Doesn't sound strange at all. Switzerland used to get a lot of that.
0 Replies
 
Thomas
 
  1  
Reply Fri 25 Jun, 2010 10:41 am
@GoshisDead,
GoshisDead wrote:
I find the act itself morally objectionable, yet who am I to say that another can't do it, its his/her own life.

I'm not quite sure how that fits together. What is it about the act that you're morally objecting to?
OmSigDAVID
 
  1  
Reply Fri 25 Jun, 2010 10:58 am
@Mame,
Mame wrote:

I agree. If a person is of sound mind and has made a decision, it should be honored. Why have DNR bracelets then? You should not be forced to live a life you don't value.

An elderly woman I knew who had a DNR bracelet had an incident and her heart stopped in the hospital but the staff at

the hospital ignored it and resuscitated her.

She was really pissed!
Did she sue ?
djjd62
 
  1  
Reply Fri 25 Jun, 2010 11:01 am
@GoshisDead,
GoshisDead wrote:

I just find anti-euthenasia laws hypocritical, and ridiculous like anti-suicide laws.

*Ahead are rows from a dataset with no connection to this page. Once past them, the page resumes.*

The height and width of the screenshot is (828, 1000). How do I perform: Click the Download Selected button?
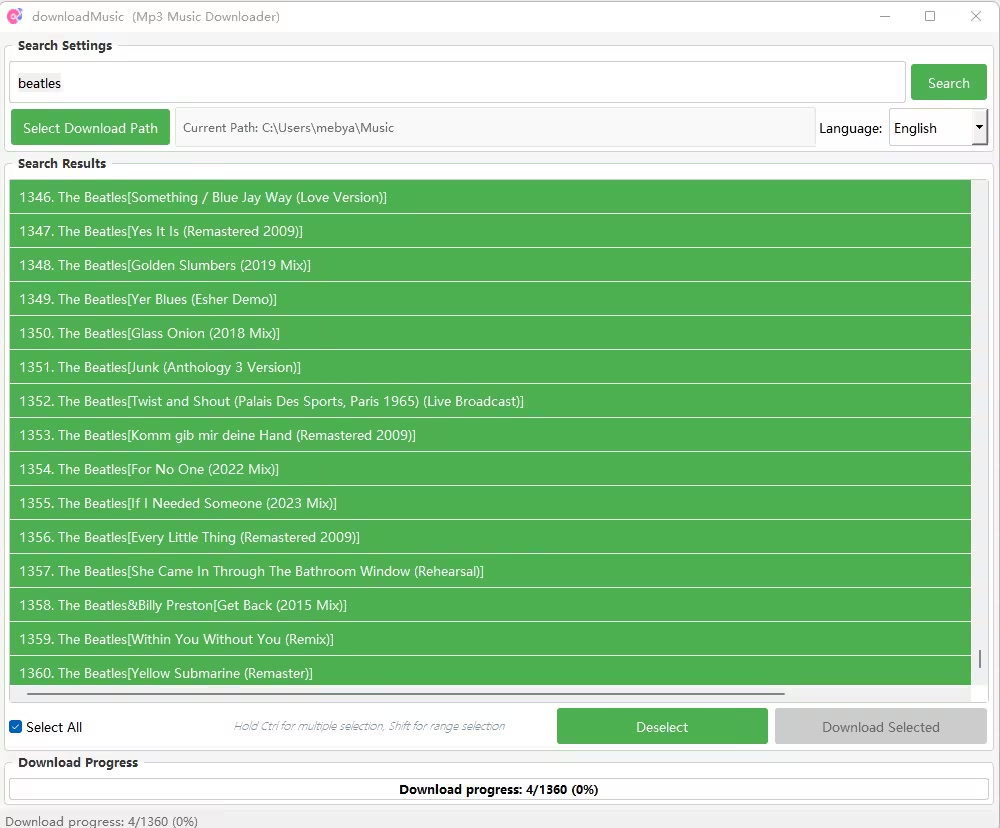point(880,727)
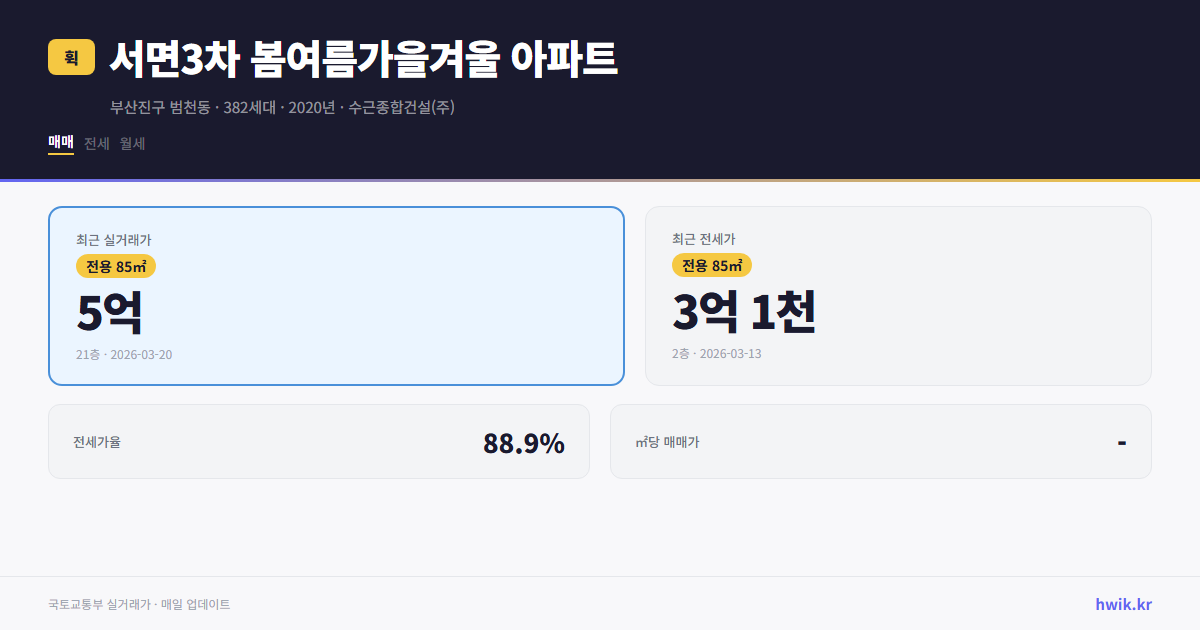This screenshot has height=630, width=1200.
Task: Switch to the 전세 tab
Action: (x=96, y=143)
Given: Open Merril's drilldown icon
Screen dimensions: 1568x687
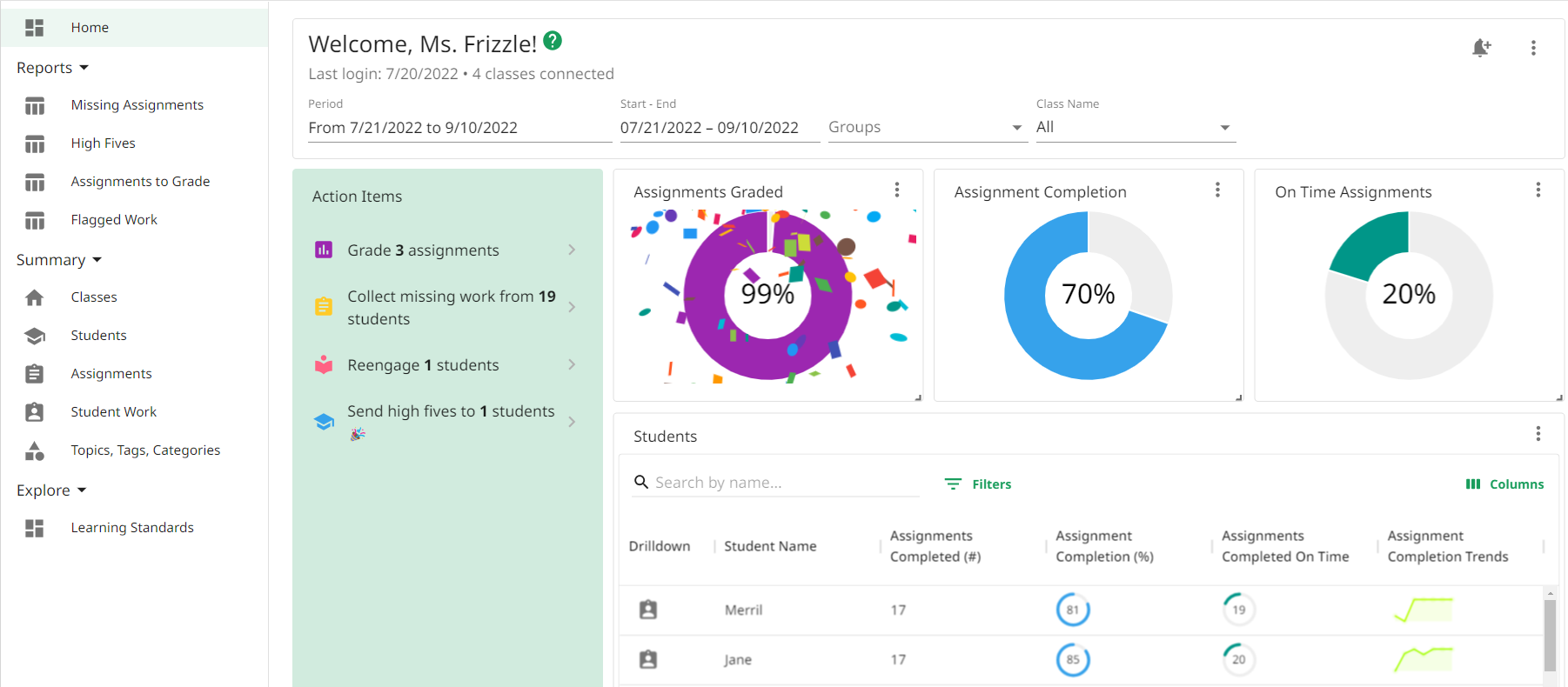Looking at the screenshot, I should point(647,610).
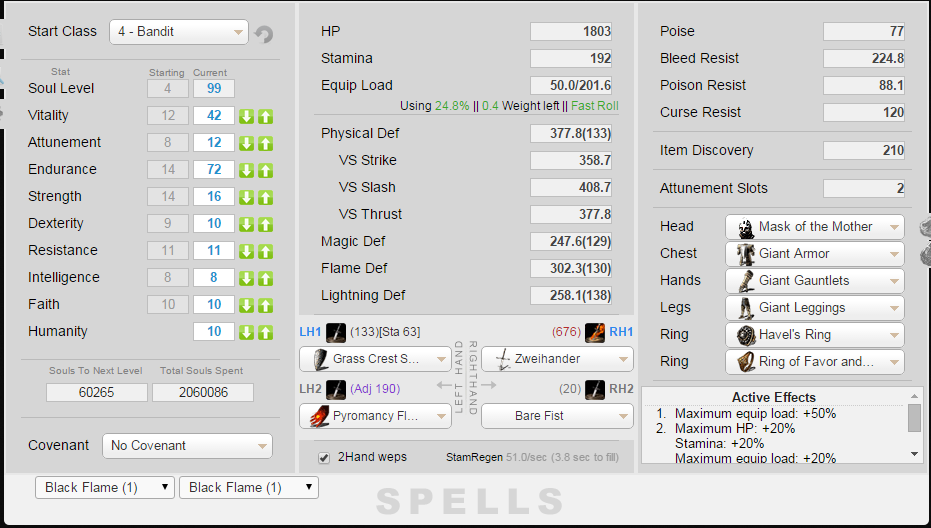Image resolution: width=931 pixels, height=528 pixels.
Task: Open the first Black Flame spell dropdown
Action: [105, 488]

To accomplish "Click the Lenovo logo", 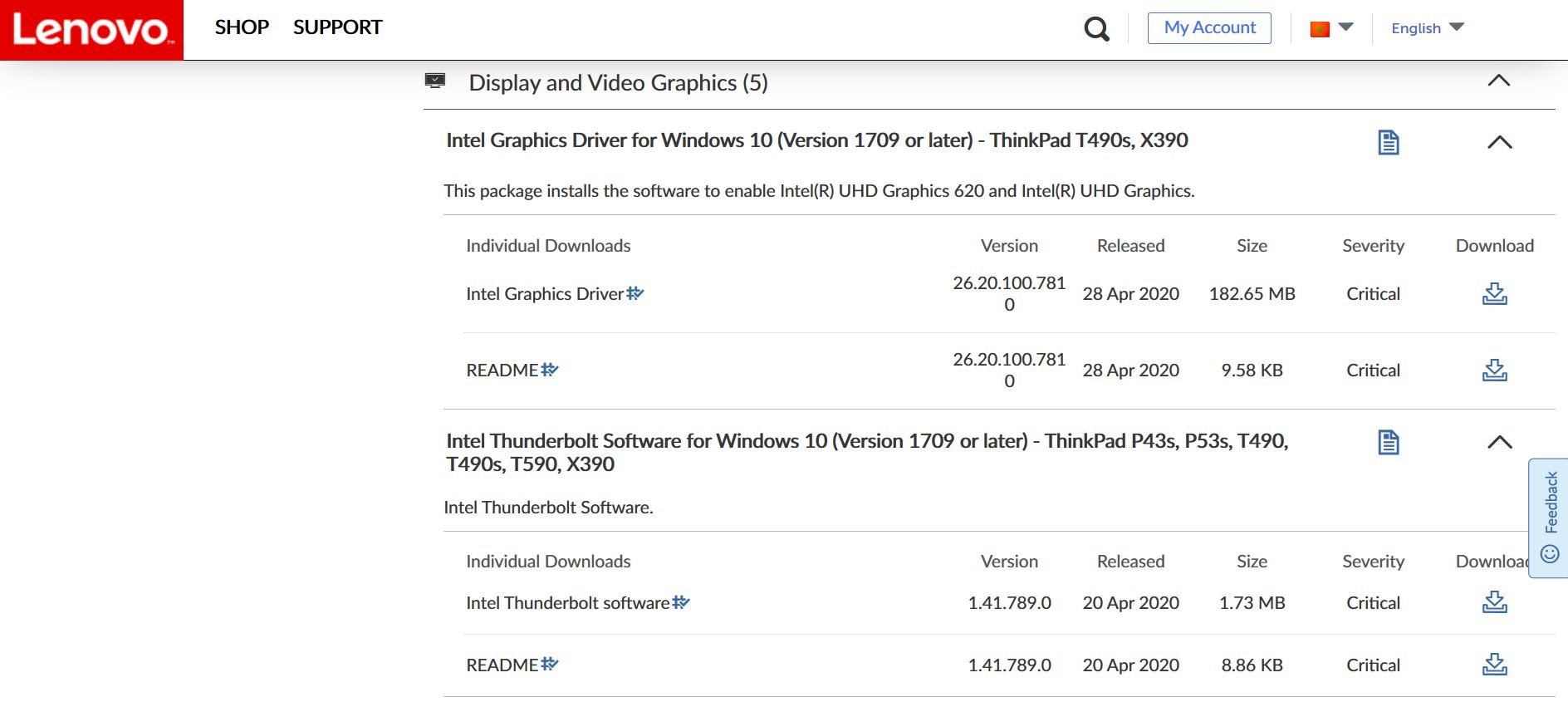I will (91, 30).
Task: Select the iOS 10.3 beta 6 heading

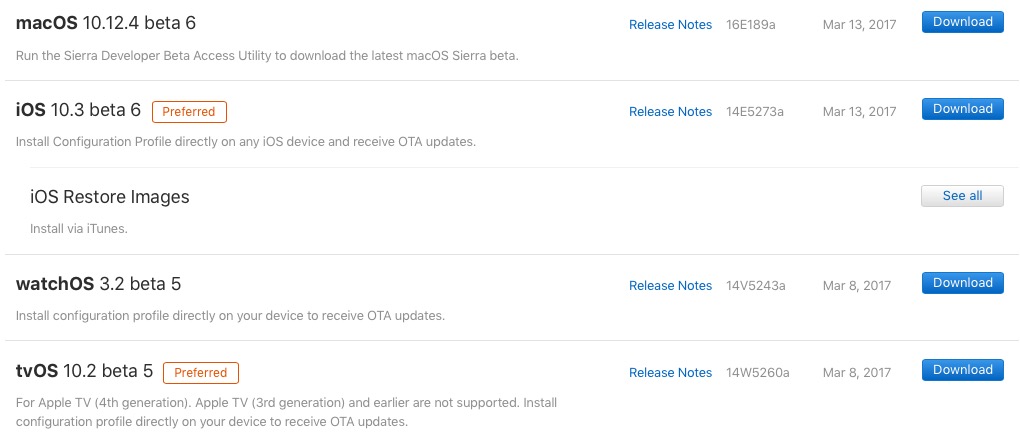Action: click(x=78, y=110)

i prefer the American idea of Death Panels, cut out the middle man


wait, what Confused
OmSigDAVID
 
  1  
Reply Fri 25 Jun, 2010 11:03 am
@djjd62,

Is that like a firing squad ?
djjd62
 
  1  
Reply Fri 25 Jun, 2010 11:04 am
@OmSigDAVID,
a figment of the imagination of a Ms. Sarah P
0 Replies
 
GoshisDead
 
  1  
Reply Fri 25 Jun, 2010 11:08 am
@Thomas,
Thomas wrote:

GoshisDead wrote:
I find the act itself morally objectionable, yet who am I to say that another can't do it, its his/her own life.

I'm not quite sure how that fits together. What is it about the act that you're morally objecting to?


As you may have gathered from other threads I have strong theistic tendencies and one of those is suicide is a sin. Laws regarding it, however, are ridiculous. Its a choice like any other thing between a person and his/her maker, although I understand that religious groups and such have as much right as anyone else to influence laws in any particular country, I just don't find those laws to be practical or necessary. I find laws about it ridiculous like the laws in another thread a week or so back, about adultry laws. Wow that was a lot of laws in a single post, maybe if I type laws a couple more times I can be the king of laws posting in laws threads.
Thomas
 
  1  
Reply Fri 25 Jun, 2010 11:13 am
@GoshisDead,
Thanks for the explanation, GoshisDead.
0 Replies
 
hawkeye10
 
  1  
Reply Fri 25 Jun, 2010 11:14 am
I am not seeing the same state that claims the right to "keep me safe" by making wear a seat belt, and by trying to strong arm me into eating "healthy" food, is going to give up the claim that they have the right to try to prevent me from checking out of life.
0 Replies
 
Arjuna
 
  1  
Reply Fri 25 Jun, 2010 11:20 am
@OmSigDAVID,
OmSigDAVID wrote:

Mame wrote:

I agree. If a person is of sound mind and has made a decision, it should be honored. Why have DNR bracelets then? You should not be forced to live a life you don't value.

An elderly woman I knew who had a DNR bracelet had an incident and her heart stopped in the hospital but the staff at

the hospital ignored it and resuscitated her.

She was really pissed!
Did she sue ?
Her lawyer would have to explain why she was in the hospital, accepting care, in the first place. The hospital could easily explain why, when in doubt, they would resuscitate. If a mistake was made... is it not better to reivive a person who didn't want that... than to fail to revive someone who did want to wake up again, no matter in what condition? The first is unfortunate, as a person ideally,should die with dignity. The second is a big fat settlement.

No one can insure that death will come with dignity. It's the nature of the thing. And doctor's don't have crystal balls. A person may be suicidal one day and not the next.
BumbleBeeBoogie
 
  1  
Reply Fri 25 Jun, 2010 11:24 am
This reminds me of how backward the U.S. is, thanks mostly but not all, of the radical religious right, which are similar to the Taliban's religious control of their people without the terrorism.